Dataset entries
☆ ☆ ☆ ☆ ☆ ☆ ☆

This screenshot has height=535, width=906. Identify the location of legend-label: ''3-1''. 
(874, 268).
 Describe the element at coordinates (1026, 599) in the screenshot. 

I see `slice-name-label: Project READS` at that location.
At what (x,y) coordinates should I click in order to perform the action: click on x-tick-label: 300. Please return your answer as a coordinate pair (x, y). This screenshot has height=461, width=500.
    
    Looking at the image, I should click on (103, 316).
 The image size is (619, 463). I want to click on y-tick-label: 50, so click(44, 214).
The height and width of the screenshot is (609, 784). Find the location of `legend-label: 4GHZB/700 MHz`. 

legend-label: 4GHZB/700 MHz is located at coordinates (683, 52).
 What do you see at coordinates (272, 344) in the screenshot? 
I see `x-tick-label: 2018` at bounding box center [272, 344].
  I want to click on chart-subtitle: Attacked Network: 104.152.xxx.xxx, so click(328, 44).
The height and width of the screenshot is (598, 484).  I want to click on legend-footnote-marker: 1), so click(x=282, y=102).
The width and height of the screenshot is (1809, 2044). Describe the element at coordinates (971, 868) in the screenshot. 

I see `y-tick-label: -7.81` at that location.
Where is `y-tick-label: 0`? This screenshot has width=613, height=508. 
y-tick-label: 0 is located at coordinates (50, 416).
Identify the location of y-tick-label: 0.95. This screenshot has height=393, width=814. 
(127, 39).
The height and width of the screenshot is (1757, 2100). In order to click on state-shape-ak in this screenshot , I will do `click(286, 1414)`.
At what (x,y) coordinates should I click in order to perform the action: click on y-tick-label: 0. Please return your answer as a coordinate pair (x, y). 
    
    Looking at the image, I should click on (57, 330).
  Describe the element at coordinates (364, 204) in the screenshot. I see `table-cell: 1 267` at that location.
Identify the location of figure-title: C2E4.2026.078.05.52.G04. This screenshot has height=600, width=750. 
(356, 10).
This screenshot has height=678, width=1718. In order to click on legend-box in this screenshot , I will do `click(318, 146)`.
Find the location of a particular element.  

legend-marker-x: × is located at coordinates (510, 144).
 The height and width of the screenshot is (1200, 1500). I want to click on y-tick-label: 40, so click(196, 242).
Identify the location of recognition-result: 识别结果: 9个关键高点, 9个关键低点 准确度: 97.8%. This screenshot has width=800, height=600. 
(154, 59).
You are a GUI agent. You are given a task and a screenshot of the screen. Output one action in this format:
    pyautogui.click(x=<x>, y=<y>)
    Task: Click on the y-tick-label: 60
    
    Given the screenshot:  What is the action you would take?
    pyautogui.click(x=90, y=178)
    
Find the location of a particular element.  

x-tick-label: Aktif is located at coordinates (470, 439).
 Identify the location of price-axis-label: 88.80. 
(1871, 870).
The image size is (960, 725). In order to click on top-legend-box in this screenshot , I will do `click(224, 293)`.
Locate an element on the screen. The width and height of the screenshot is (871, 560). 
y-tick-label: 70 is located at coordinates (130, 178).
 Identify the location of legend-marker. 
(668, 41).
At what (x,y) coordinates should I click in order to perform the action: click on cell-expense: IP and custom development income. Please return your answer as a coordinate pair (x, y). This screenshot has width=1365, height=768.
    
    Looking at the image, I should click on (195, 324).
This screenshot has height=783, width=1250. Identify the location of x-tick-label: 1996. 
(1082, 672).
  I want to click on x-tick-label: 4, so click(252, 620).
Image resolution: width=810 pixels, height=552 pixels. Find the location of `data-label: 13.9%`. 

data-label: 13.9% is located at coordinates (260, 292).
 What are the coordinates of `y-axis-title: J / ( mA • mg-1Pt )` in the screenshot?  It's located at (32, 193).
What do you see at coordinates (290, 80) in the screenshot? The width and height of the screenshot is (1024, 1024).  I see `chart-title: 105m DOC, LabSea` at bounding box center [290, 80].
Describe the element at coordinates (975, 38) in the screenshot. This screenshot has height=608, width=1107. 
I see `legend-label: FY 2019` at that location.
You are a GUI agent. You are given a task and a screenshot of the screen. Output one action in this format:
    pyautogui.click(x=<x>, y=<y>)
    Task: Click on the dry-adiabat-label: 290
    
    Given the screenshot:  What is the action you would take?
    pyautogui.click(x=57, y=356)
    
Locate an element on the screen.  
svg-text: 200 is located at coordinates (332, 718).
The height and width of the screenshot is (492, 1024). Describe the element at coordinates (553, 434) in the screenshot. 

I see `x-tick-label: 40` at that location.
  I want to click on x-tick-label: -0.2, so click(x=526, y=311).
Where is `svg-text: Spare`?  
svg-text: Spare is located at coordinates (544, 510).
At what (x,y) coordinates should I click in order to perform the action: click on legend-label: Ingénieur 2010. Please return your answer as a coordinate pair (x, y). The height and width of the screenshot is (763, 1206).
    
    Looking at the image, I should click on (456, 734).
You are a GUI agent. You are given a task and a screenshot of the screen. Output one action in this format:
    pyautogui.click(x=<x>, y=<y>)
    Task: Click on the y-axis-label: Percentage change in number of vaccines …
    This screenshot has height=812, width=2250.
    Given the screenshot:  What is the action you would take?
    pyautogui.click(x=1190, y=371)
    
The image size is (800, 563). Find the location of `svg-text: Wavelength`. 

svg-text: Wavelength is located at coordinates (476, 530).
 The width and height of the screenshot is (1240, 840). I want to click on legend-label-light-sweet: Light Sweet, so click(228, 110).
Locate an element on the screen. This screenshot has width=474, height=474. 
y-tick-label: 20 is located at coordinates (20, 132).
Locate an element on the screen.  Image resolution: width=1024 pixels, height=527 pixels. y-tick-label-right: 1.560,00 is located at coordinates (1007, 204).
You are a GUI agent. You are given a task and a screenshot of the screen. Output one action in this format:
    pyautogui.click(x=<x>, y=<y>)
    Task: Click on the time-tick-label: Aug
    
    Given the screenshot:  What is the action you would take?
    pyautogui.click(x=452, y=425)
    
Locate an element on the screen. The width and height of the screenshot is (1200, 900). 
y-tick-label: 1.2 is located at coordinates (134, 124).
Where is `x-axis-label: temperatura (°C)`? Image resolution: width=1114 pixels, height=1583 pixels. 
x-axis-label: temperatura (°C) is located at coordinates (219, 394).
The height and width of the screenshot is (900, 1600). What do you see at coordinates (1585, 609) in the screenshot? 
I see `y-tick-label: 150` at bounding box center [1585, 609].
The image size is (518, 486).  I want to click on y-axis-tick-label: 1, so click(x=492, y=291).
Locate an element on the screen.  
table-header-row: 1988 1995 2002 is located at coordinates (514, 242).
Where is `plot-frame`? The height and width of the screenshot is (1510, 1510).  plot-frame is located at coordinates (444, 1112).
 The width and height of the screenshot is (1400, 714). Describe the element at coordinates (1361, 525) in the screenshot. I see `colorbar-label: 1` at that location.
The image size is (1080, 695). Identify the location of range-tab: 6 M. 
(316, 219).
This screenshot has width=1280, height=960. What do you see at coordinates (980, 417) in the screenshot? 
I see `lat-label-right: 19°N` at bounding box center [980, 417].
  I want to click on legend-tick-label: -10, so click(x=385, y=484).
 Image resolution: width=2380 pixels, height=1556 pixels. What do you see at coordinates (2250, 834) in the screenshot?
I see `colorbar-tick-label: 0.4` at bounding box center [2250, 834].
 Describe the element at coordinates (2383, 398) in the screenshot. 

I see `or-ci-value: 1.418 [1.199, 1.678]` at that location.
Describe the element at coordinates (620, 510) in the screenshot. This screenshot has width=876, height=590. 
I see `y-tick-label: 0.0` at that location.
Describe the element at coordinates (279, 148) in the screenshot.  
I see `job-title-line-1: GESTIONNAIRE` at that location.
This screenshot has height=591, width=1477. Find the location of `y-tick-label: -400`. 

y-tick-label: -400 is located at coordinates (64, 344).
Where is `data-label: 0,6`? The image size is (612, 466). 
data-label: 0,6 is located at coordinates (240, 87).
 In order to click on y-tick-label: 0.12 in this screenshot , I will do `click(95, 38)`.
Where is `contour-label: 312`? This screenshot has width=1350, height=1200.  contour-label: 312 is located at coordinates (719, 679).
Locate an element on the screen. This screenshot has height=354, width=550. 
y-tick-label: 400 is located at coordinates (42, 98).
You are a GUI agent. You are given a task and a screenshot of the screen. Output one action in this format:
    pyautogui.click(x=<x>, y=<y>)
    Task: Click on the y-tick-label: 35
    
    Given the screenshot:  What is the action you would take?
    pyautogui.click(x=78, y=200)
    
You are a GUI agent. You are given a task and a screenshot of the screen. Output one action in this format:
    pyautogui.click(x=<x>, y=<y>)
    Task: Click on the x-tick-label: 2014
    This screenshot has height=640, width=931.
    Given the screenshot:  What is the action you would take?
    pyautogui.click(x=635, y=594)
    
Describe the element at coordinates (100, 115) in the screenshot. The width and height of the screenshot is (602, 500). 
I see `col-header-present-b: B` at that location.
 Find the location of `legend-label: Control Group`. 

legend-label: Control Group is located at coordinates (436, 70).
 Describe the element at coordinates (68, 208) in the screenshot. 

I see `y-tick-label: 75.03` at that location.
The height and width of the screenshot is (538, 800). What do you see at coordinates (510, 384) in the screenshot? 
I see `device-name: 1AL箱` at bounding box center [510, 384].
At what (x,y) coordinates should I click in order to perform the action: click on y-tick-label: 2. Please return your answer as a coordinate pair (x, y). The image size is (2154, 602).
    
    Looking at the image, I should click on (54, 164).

☆ ☆ ☆ ☆ ☆ ☆ ☆

▸ **EXERCISE OBJECTIVE**: Render the stretch of material from the line containing "The height and width of the screenshot is (538, 800)." through the end as a Markdown table with the columns Row and Line. Give each line its own numbered row and leave out blank lines.

▸ **EXPECTED ANSWER**:
| Row | Line |
|---|---|
| 1 | The height and width of the screenshot is (538, 800). What do you see at coordinates (510, 384) in the screenshot?  |
| 2 | I see `device-name: 1AL箱` at bounding box center [510, 384]. |
| 3 | At what (x,y) coordinates should I click in order to perform the action: click on y-tick-label: 2. Please return your answer as a coordinate pair (x, y). The image size is (2154, 602). |
| 4 |     Looking at the image, I should click on (54, 164). |